## [Travail demandé]
**A)** Recopiez fidèlement le passage de la chronique de l'album qui commence par les mots « Les biélorusses nous » et s'achève sur « agréable, sans accroc. ».
**B)** D'après la chronique de l'album, quels instruments se font entendre à la fin de la piste d'intro ?
**C)** Poursuivez la chronique de l'album à partir de sa dernière phrase.
___ Texte cité
Dès les premières mesures, le cadre se pose : des riffs sombres et froids émergent d’un épais brouillard, suivis de près par une rythmique synthétique contrastant avec les nappes de guitares très organiques. La voix se lève, déchirante, perçant à travers l’ambiance à la fois planante et mécanique, liant les deux dans les ténèbres, avant de s’évanouir brusquement dans un passage clean, instant de flottement avant le retour du mal. Il est impensable de ne pas souligner le travail sur la programmation, tant celle-ci est détaillée et intelligemment pensée. Les orchestrations sont toujours justes et tombent à point nommé. Je pense par exemple à ce violon et cet harmonica en fin de la piste d’intro, incongrus au sein d’un album de black, mais plutôt bien amenés et pleinement au service de l’ambiance du morceau, qui se termine justement. C’était donc une longue scène d’exposition au disque, mais ça y est, tous les éléments sont là, le décor est planté, les personnages introduits, et nous sommes là pour assister à la cérémonie. Il est l’heure d’entrer dans le vif du sujet.
Les biélorusses nous montrent définitivement leur savoir-faire avec ce disque, se baladant entre compositions tendant vers un black metal très inspiré par les plus grands maîtres du genre, et morceaux beaucoup moins traditionnels où cohabitent passages groovy et ambiances éthérées. Tout est fluide, les transitions sont là, l’expérience est plaisante. Il ne s’agit clairement pas d’un album monolithique : l’écoute est simple, agréable, sans accroc.
Enfin, c’est ce que j’aurais pu dire avant le début du troisième morceau : Uładar Ściužy (The Lord of the Forest). Gros blasts, riffs déchaînés, percussions martiales. L’armée des ombres s’est soulevée, et son avertissement est posé. Quel plaisir de se prendre une mandale du genre au milieu d’un disque de cet acabit.
______
___ Données
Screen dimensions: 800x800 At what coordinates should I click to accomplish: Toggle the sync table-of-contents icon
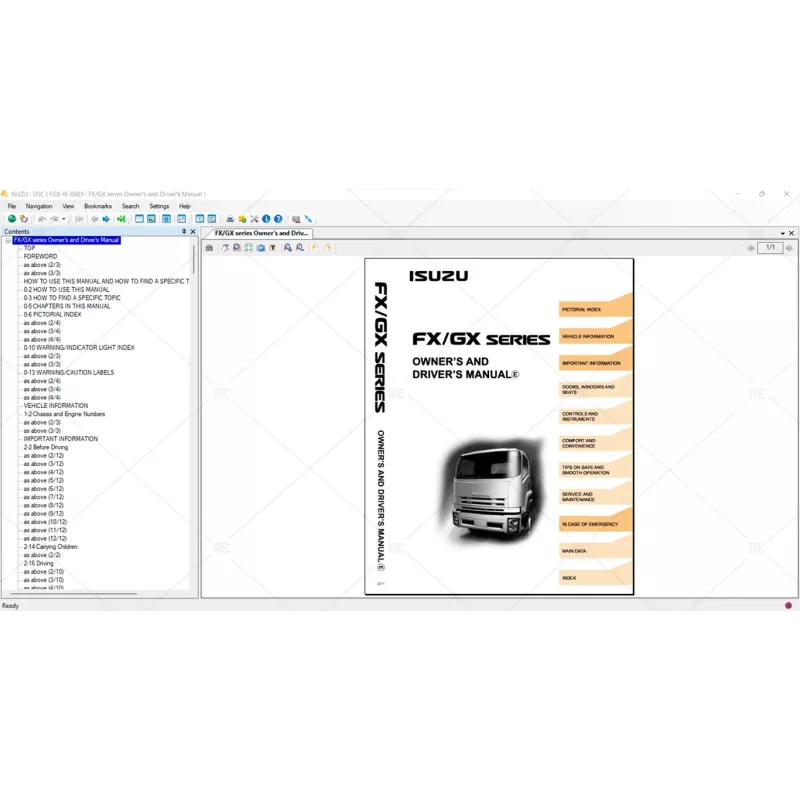(122, 220)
______
## [Réponses]
**A)**
Les biélorusses nous montrent définitivement leur savoir-faire avec ce disque, se baladant entre compositions tendant vers un black metal très inspiré par les plus grands maîtres du genre, et morceaux beaucoup moins traditionnels où cohabitent passages groovy et ambiances éthérées. Tout est fluide, les transitions sont là, l’expérience est plaisante. Il ne s’agit clairement pas d’un album monolithique : l’écoute est simple, agréable, sans accroc.

**B)** Un violon et un harmonica.

**C)**
Après quelques secondes passées à reprendre mes esprits, de doux arpèges viennent titiller mes esgourdes, inspiration, expiration, court instant de calme et de plénitude pour poursuivre cet album. Ou pas. C’est une explosion qui vient ensuite ébranler ma poitrine, me forçant à retourner à la poussière de laquelle je viens, une réincorporation douloureuse mais nécessaire pour la suite du disque, avec une montée en puissance digne d’un grand huit. Sentiment d’appréhension avant la chute. Et puis rien. Argh. C’est rageant. Mais bon, c’est sans doute le deathcore kid en moi qui me joue des tours en espérant un gros breakdown des familles. On ne dira rien. (#SorryNotSorry).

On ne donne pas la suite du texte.